Sea Island Acquisition (SIA) will proceed with construction of a bridge and road leading to eight lots with asking prices in the millions. In exchange, the remaining 80 acres of the so-called Spit will be placed into a conservation easement, according to the deal between SIA and environmentalists.

Tuesday’s resolution, brokered by Atlanta-based GreenLaw, puts to bed one of the more vituperative preservation-vs-development spats along Georgia’s coast in recent years. Billboards, T-shirts, websites and newspaper ads denigrated, or lauded, the 7.3-acre Cloister Reserve project bounded by the Atlantic Ocean and the Black Banks River.

Environmentalists argue that the beach all but disappears at high tide and that development will hasten erosion. A Georgia Southern geology professor said last year that the beach alongside the planned development vanishes twice as quickly as the mean erosion rate. Former Lt. Gov. Pierre Howard, an avid birder who until recently led the Georgia Conservancy, labeled the project “the worst development proposal I’ve ever seen.”

Sea Island’s owners dismissed environmental concerns, adding that the once-bankrupt resort needs new revenue.

“The Cloister Reserve project will result in a low-impact development of eight single family homes that we are confident, based on the advice of our experts, will not adversely impact the adjacent beach, marsh and tidal waters,” Scott Steilen, president of SIA, said in a statement.
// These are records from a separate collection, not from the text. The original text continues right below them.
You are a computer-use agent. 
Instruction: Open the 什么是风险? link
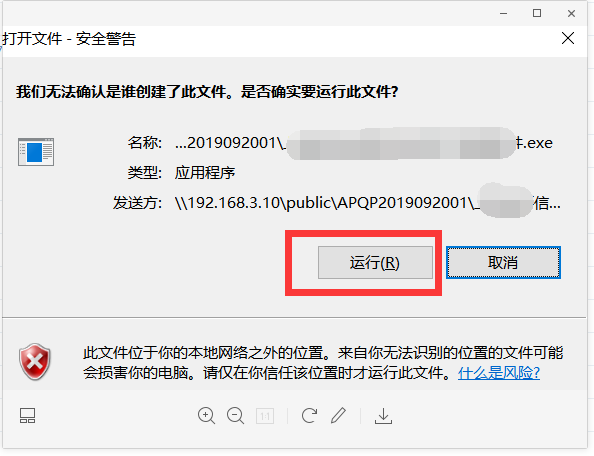499,373
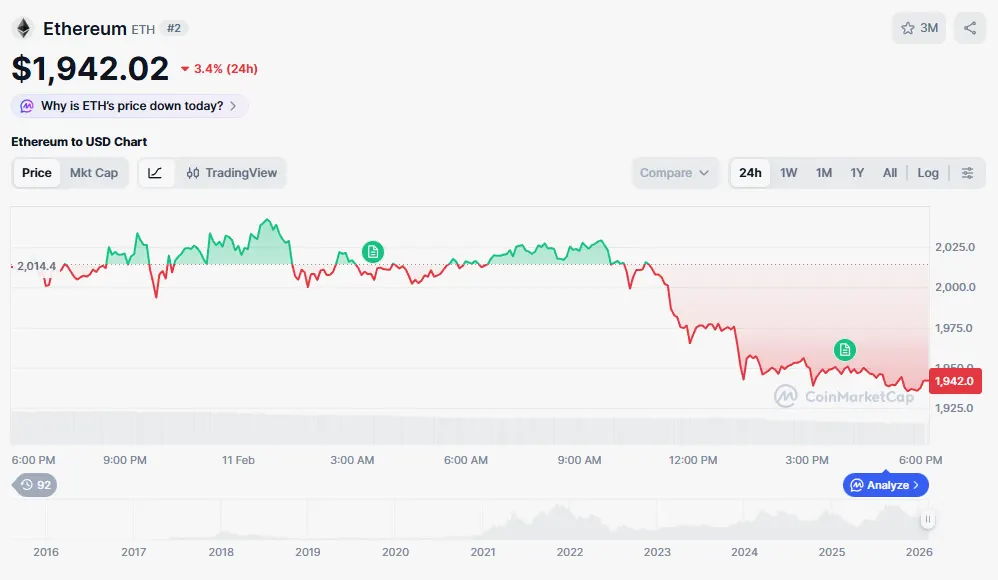Click the green news marker on the chart
The image size is (998, 580).
click(372, 252)
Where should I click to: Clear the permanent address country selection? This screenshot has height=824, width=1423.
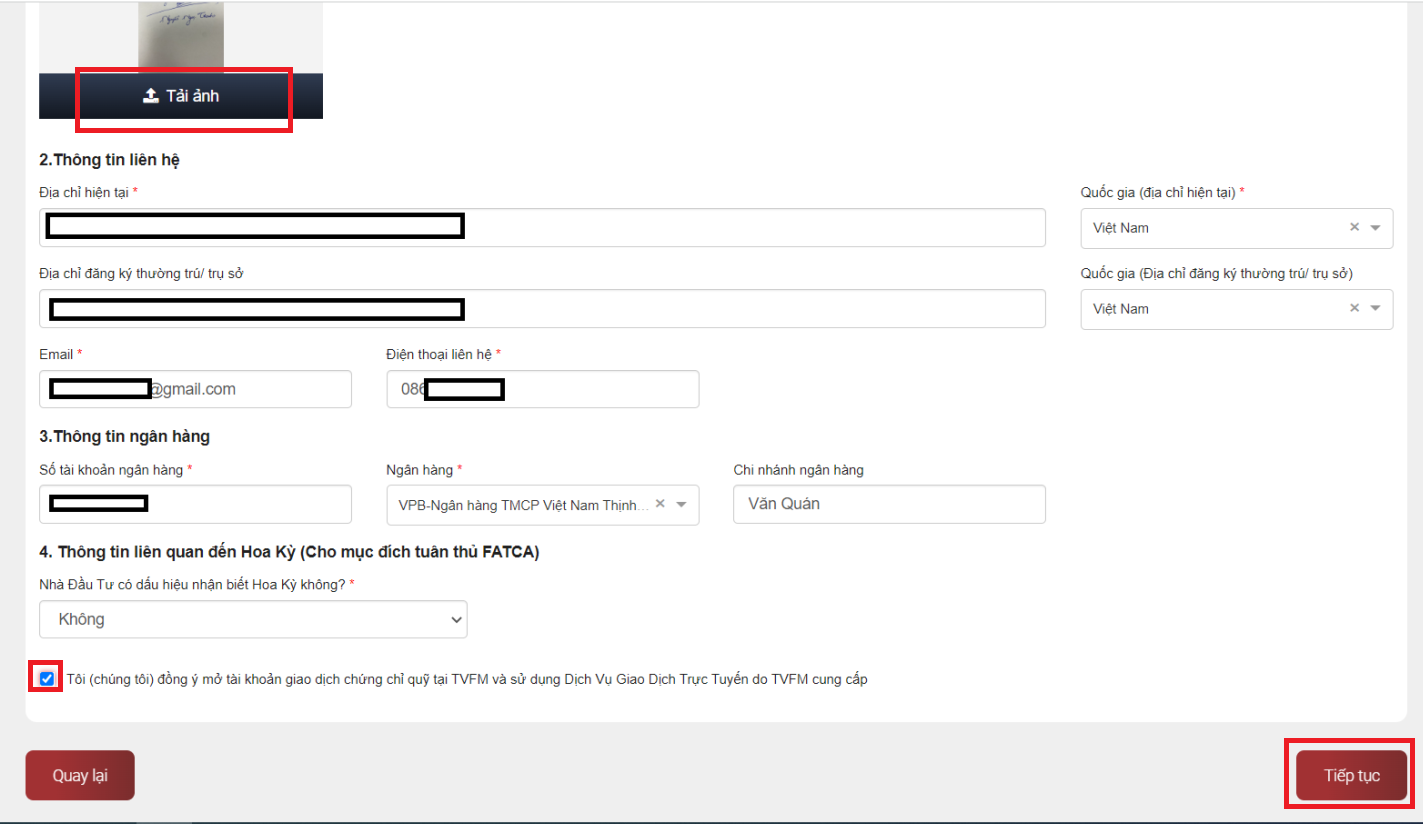(1354, 308)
The case for conservation wasn’t helped when the Glynn County Planning Commission sided with SIA. Neither did the state’s decision last year to rescind rules requiring erosion- and pollution-control buffers for marshlands along much of the Georgia coast.

“This has been a hard-fought battle,” said Steve Caley, an attorney with GreenLaw which represented the Altamaha Riverkeeper, Center for a Sustainable Coast and other environmental groups. “As with any settlement, neither side got everything it wanted. However, on balance, we believe this is a very good settlement.”

SIA, as part of the settlement, will cover the costs to monitor the Spit’s environment for the next five years. In addition, the company will allow “limited public seasonal birding excursions on the Spit.”